GOAL:
Give back the rows below word for word, but leave out the pictures.

SOURCE DATA:

++++++++

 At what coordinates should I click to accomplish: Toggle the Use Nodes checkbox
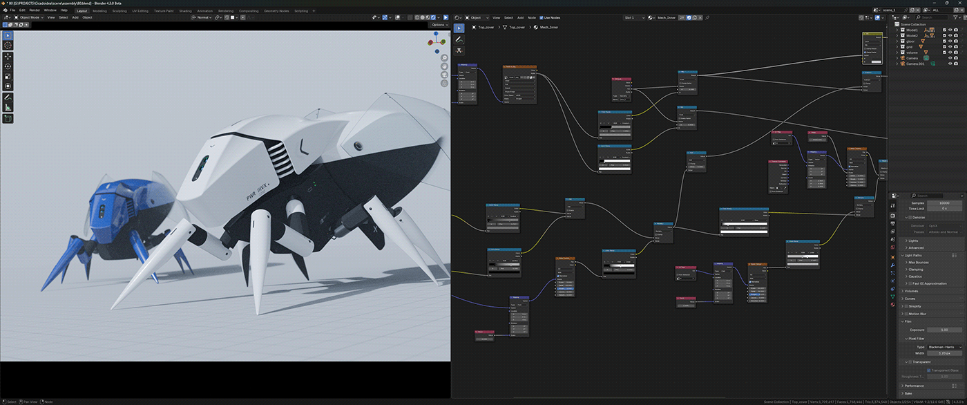point(542,17)
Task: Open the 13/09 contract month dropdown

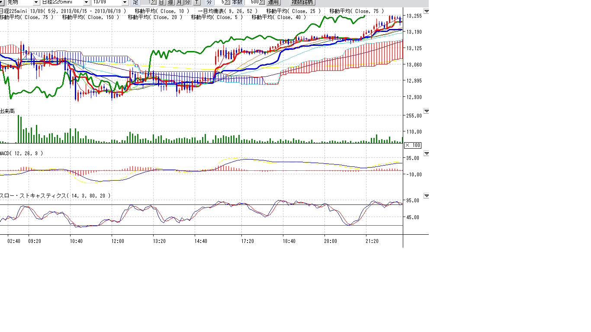Action: [125, 2]
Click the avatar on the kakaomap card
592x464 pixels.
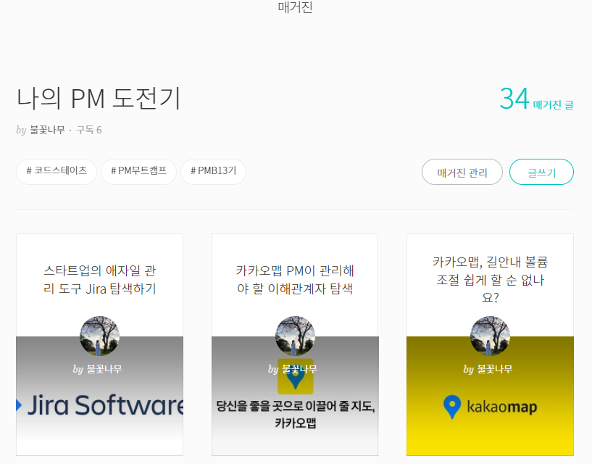[490, 336]
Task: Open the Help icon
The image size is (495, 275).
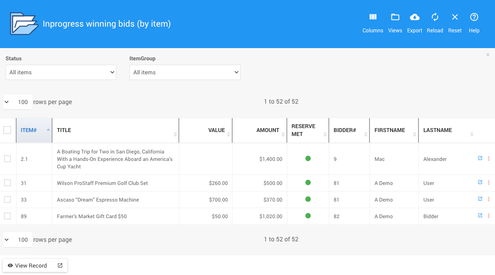Action: point(474,17)
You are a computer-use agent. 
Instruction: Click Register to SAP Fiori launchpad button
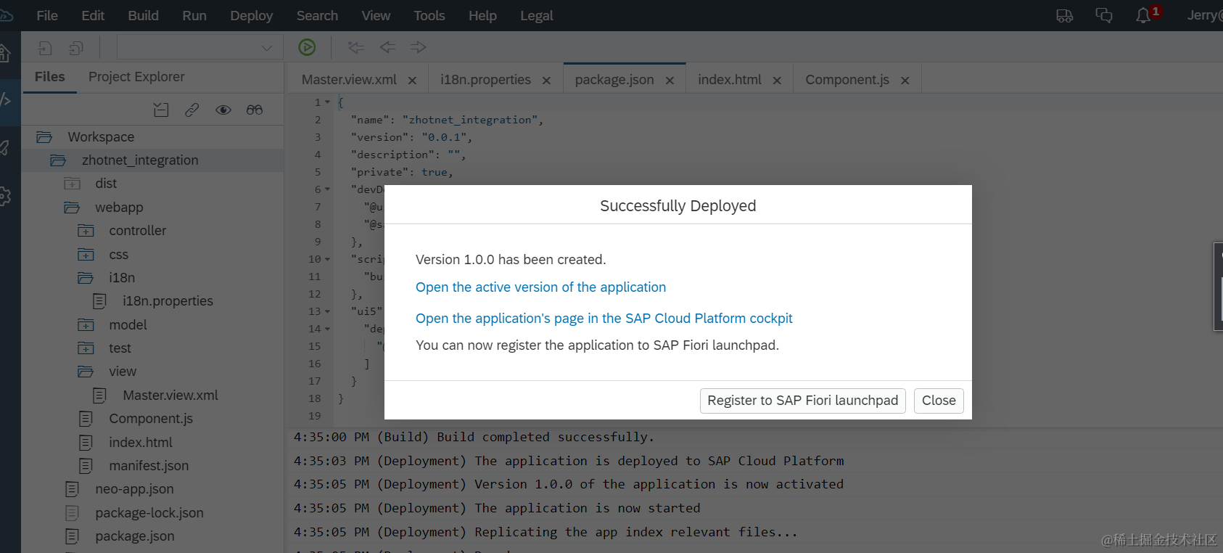(x=802, y=401)
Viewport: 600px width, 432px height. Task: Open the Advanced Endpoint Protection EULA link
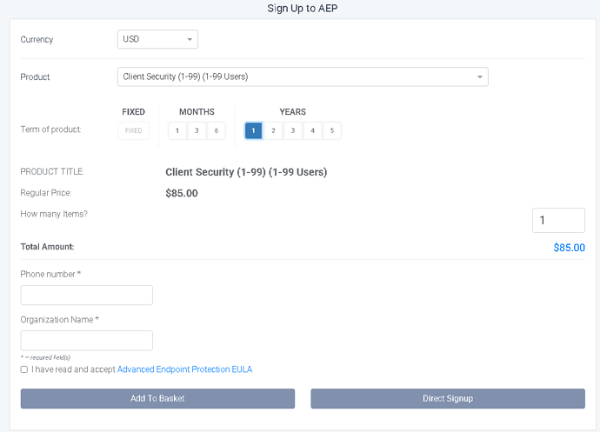pyautogui.click(x=184, y=369)
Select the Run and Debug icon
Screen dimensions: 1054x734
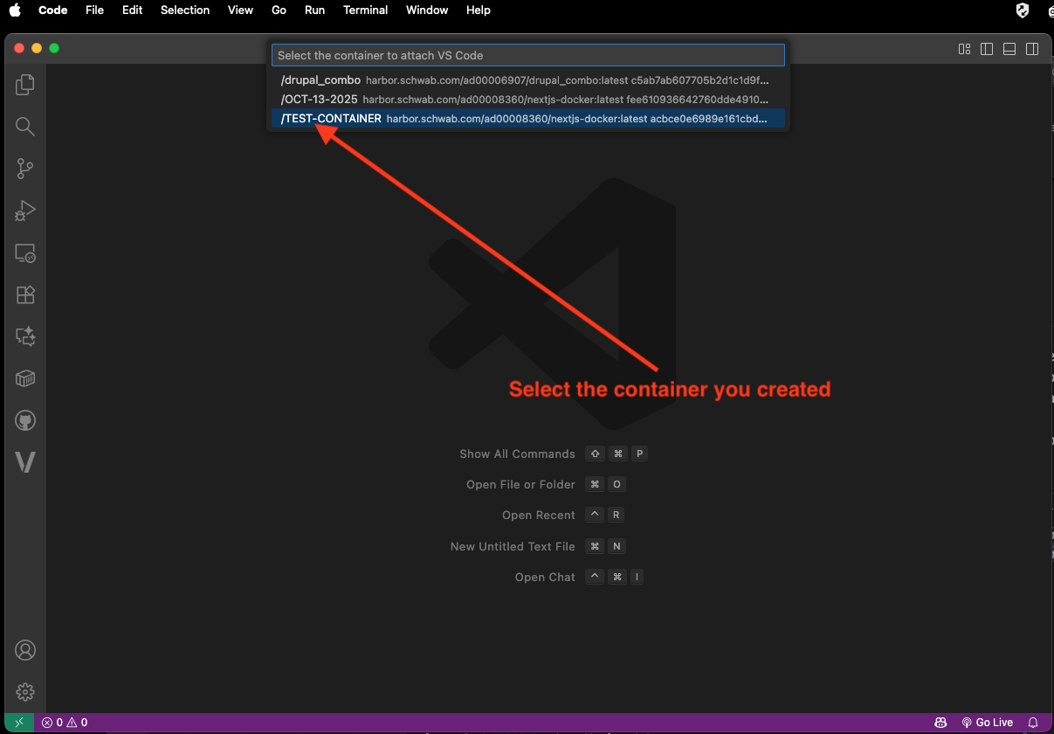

++++++++

RESULT FOR THIS EXERCISE:
 At what coordinates should I click to accomplish: Toggle the Use Nodes checkbox
point(542,17)
Task: Open the 13/09 contract month dropdown

Action: [125, 2]
Click the avatar on the kakaomap card
592x464 pixels.
[490, 336]
Task: Open the Help icon
The image size is (495, 275).
Action: point(474,17)
You are a computer-use agent. 
Instruction: Click Register to SAP Fiori launchpad button
(x=802, y=401)
Viewport: 600px width, 432px height. Task: Open the Advanced Endpoint Protection EULA link
pyautogui.click(x=184, y=369)
Select the Run and Debug icon
Screen dimensions: 1054x734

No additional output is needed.